◆ Prompt
All of the records should be given again verbatim.

◆ Stored data
*** Block opens ***

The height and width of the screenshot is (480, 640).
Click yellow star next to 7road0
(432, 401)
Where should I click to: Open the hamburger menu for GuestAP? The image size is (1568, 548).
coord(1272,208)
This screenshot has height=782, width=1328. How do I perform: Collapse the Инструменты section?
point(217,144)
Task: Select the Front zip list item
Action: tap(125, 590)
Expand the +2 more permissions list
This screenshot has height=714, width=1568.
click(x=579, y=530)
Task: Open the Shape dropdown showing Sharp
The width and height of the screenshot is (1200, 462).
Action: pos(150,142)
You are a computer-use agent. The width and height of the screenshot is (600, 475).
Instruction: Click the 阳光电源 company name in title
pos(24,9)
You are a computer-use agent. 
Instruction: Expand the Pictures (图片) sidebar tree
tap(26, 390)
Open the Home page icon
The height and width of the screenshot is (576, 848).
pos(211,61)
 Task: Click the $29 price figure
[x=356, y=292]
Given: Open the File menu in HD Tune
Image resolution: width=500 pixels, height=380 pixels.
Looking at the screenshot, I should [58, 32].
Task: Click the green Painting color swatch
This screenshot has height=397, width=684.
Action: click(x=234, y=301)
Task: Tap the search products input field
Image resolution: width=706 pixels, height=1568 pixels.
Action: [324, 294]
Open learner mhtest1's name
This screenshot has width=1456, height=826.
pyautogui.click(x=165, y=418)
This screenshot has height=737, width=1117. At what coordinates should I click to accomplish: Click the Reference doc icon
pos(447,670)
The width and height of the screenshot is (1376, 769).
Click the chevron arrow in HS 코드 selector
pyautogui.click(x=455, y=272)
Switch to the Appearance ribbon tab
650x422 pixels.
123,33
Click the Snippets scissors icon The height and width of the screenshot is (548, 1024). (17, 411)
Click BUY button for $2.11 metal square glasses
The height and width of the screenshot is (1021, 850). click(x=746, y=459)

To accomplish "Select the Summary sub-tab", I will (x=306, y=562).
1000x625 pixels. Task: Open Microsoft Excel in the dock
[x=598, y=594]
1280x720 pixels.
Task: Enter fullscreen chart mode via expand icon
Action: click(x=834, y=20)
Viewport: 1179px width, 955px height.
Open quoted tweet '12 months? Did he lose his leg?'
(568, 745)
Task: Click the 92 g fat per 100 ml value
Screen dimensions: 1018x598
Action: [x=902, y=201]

*** Block closes ***

◆ Task solution
The height and width of the screenshot is (480, 640).
Click yellow star next to 7road0
(432, 401)
Where should I click to: Open the hamburger menu for GuestAP? The image size is (1568, 548).
coord(1272,208)
This screenshot has height=782, width=1328. How do I perform: Collapse the Инструменты section?
point(217,144)
Task: Select the Front zip list item
Action: tap(125, 590)
Expand the +2 more permissions list
This screenshot has height=714, width=1568.
click(x=579, y=530)
Task: Open the Shape dropdown showing Sharp
The width and height of the screenshot is (1200, 462).
Action: pos(150,142)
You are a computer-use agent. The width and height of the screenshot is (600, 475).
Instruction: Click the 阳光电源 company name in title
pos(24,9)
You are a computer-use agent. 
Instruction: Expand the Pictures (图片) sidebar tree
tap(26, 390)
Open the Home page icon
The height and width of the screenshot is (576, 848).
pos(211,61)
 Task: Click the $29 price figure
[x=356, y=292]
Given: Open the File menu in HD Tune
Image resolution: width=500 pixels, height=380 pixels.
Looking at the screenshot, I should [58, 32].
Task: Click the green Painting color swatch
This screenshot has height=397, width=684.
Action: click(x=234, y=301)
Task: Tap the search products input field
Image resolution: width=706 pixels, height=1568 pixels.
Action: [324, 294]
Open learner mhtest1's name
This screenshot has width=1456, height=826.
pyautogui.click(x=165, y=418)
This screenshot has height=737, width=1117. At what coordinates should I click to accomplish: Click the Reference doc icon
pos(447,670)
The width and height of the screenshot is (1376, 769).
Click the chevron arrow in HS 코드 selector
pyautogui.click(x=455, y=272)
Switch to the Appearance ribbon tab
650x422 pixels.
123,33
Click the Snippets scissors icon The height and width of the screenshot is (548, 1024). (17, 411)
Click BUY button for $2.11 metal square glasses
The height and width of the screenshot is (1021, 850). click(x=746, y=459)

To accomplish "Select the Summary sub-tab", I will (x=306, y=562).
1000x625 pixels. Task: Open Microsoft Excel in the dock
[x=598, y=594]
1280x720 pixels.
Task: Enter fullscreen chart mode via expand icon
Action: click(x=834, y=20)
Viewport: 1179px width, 955px height.
Open quoted tweet '12 months? Did he lose his leg?'
(568, 745)
Task: Click the 92 g fat per 100 ml value
Screen dimensions: 1018x598
Action: [x=902, y=201]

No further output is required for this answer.